Il sogno di Mario è sempre stato quello di diventare prete, la manifestazione della sua vocazione consisteva proprio in questo impetuoso e costante desiderio: “Fin da quando ero piccolo sognavo di fare questo. Quando mi veniva chiesto che cosa volessi fare da grande rispondevo con fermezza e convinzione che sarei diventato un prete e ne ero particolarmente entusiasta. Pensandomi in quelle vesti ero felice, guardando altri preti sognavo di diventare come loro e di donare la mia vita al Signore”.
Nonostante la precoce comparsa della vocazione Mario entra in seminario solo all’età di 26 anni, più tardi rispetto alla maggioranza degli adolescenti che con lui hanno condiviso il percorso: “La mia entrata in seminario è avvenuta tardi, infatti sono il più grande della mia classe. Durante gli anni del liceo ricordo che il professore di religione, Don Giuseppe, ci aveva portati a vedere il seminario e in quell’occasione ho sentito che quella sarebbe stata la mia strada, ma al tempo non ero ancora pronto e avvertivo un’enorme paura nell’immaginare la mia vita lontano dalle mie radici, dalla mia famiglia e dei miei amici.
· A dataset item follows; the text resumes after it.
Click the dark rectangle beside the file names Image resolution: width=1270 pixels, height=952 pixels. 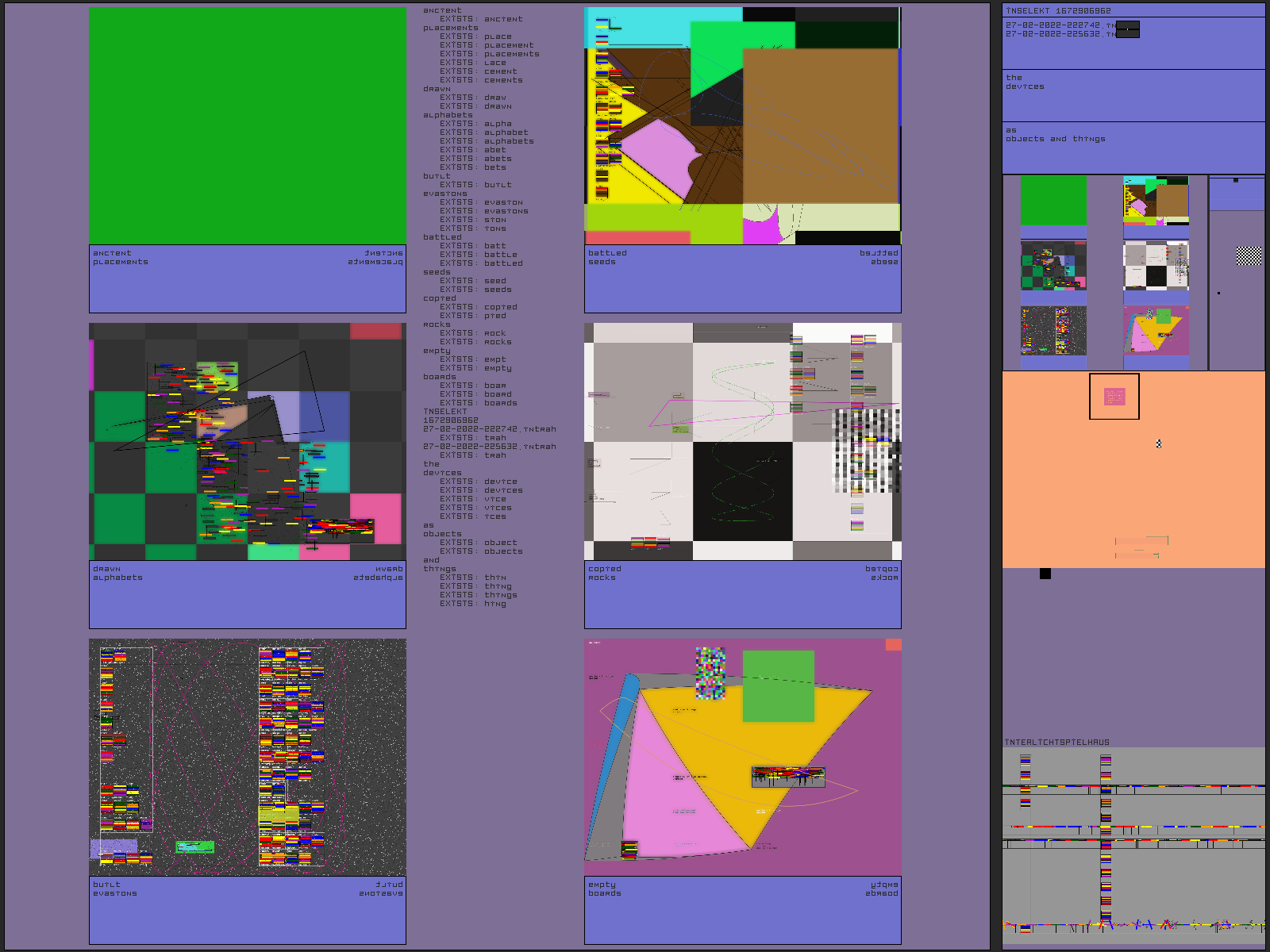pos(1128,29)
Per cui inizialmente accantonavo il desiderio, che continuava a ripresentarsi sempre più frequentemente. Per questo motivo, negli anni delle superiori, ho deciso di ascoltarlo e assecondarlo, ho capito che era qualcosa di serio da cui non potevo scappare. Ho preso in mano la situazione, iniziando a confrontarmi con diversi sacerdoti e percorrendo il cammino degli incontri vocazionali, ma solo dopo aver terminato gli studi universitari”.
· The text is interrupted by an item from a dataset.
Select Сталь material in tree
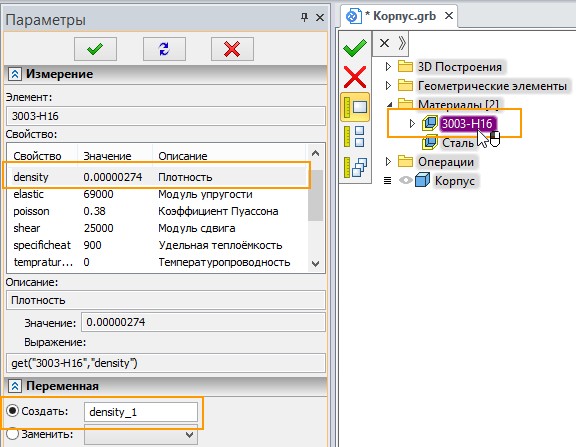(458, 143)
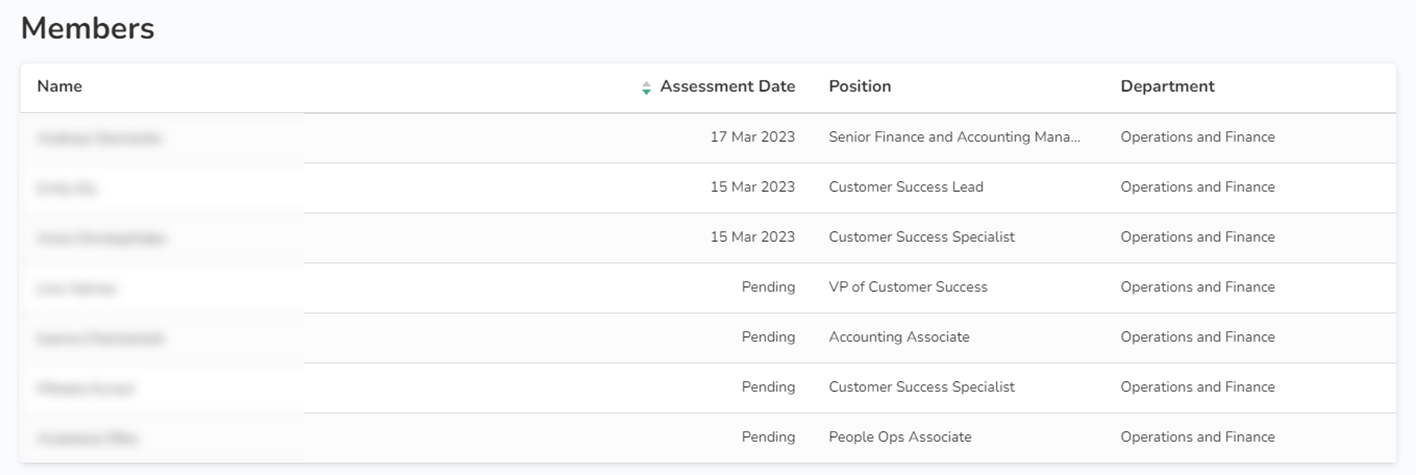Click Pending status for Accounting Associate

point(768,337)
Dopo un periodo di riflessione , poco prima dell’entrata in seminario, passato a fronteggiare i dubbi su quella che sarebbe stata la sua vita, Mario ha comunicato la decisione alla famiglia: “L’emozione dei miei genitori è stata grandissima, erano davvero molto felici. Mio papà, inizialmente, ha provato dispiacere nell’apprendere che non sarebbe mai diventato nonno, essendo io figlio unico. Nonostante questo mi hanno sempre sostenuto e accompagnato durante il mio percorso. Il 29 maggio, in occasione della mia prima Messa nella Chiesa di Locatello, erano entrambi seduti in prima fila, visibilmente emozionati”.
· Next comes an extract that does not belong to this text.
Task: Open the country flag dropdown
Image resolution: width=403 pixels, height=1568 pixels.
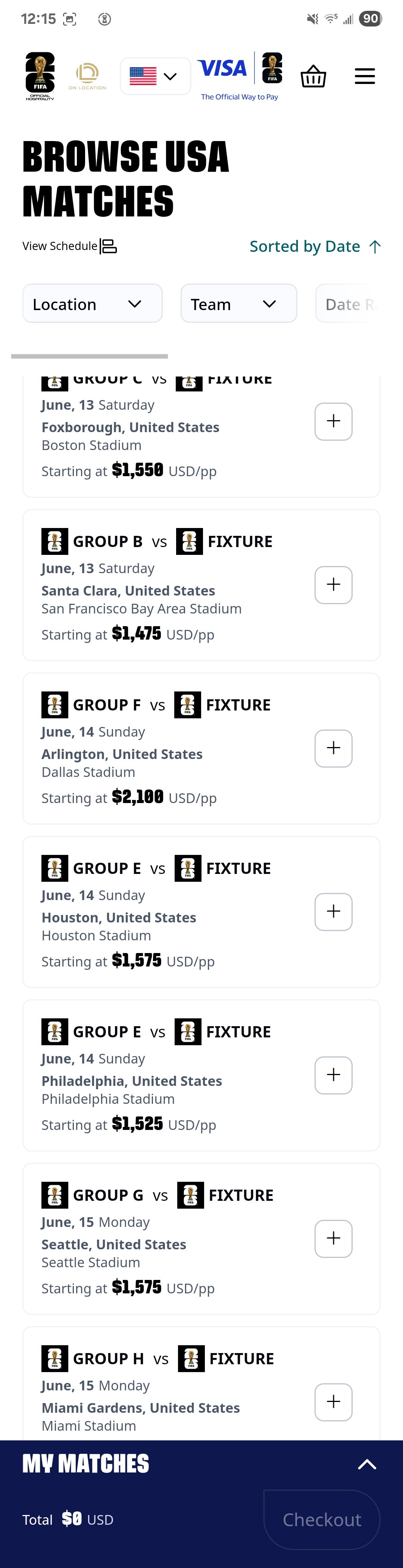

La vita di ognuno di noi presenta difficoltà e ogni nostra scelta comporta delle privazioni; i dubbi più ricorrenti nella quotidianità di un prete cattolico riguardano proprio la sua scelta di vita, una decisione che implica la rinuncia definitiva alla possibilità di costruzione di una famiglia: “Ho impiegato molto tempo prima di decidermi ad entrare in seminario, ma una volta dentro non ho più avuto ripensamenti o momenti bui. Ho frequentato un anno di propedeutica e sei anni di teologia, periodi in cui non si sono mai presentati dubbi. Le incertezze ho voluto affrontarle prima di entrare. È chiaro che la vita da prete comporti delle rinunce, ma ogni scelta implica di escludere qualcos’altro. O non si sceglie e si resta nel mezzo di tutte le possibilità aperte o, facendo una scelta, si decide di rinunciare ad altro. Ad esempio, anche decidendo di sposare una donna si sceglie di rinunciare a tutte le altre”.
Il novello Don poi prosegue confessando quelli che sono i suoi progetti futuri: “Attualmente non penso alla missione, sono ordinato per la diocesi di Bergamo e vorrei essere un prete a servizio delle nostre parrocchie, vicino alla gente e presente nella mia comunità”. Infine si esprime circa il complesso tema del celibato imposto agli uomini di Chiesa: “Sono assolutamente contrario al matrimonio per i preti, penso che il celibato sia un grande valore per noi. Innanzitutto perché il prete è chiamato a modellare la sua vita su quella di Gesù Cristo ed Egli era celibe. Noi dobbiamo conformarci a Lui, per cui il celibato diventa un aspetto importante. Per di più un prete sposato farebbe fatica a conciliare impegni familiari e quelli della comunità, sottrarrebbe del prezioso tempo ad entrambi. Io sono grato al Signore per il dono della vocazione e alla Chiesa per averla accolta”.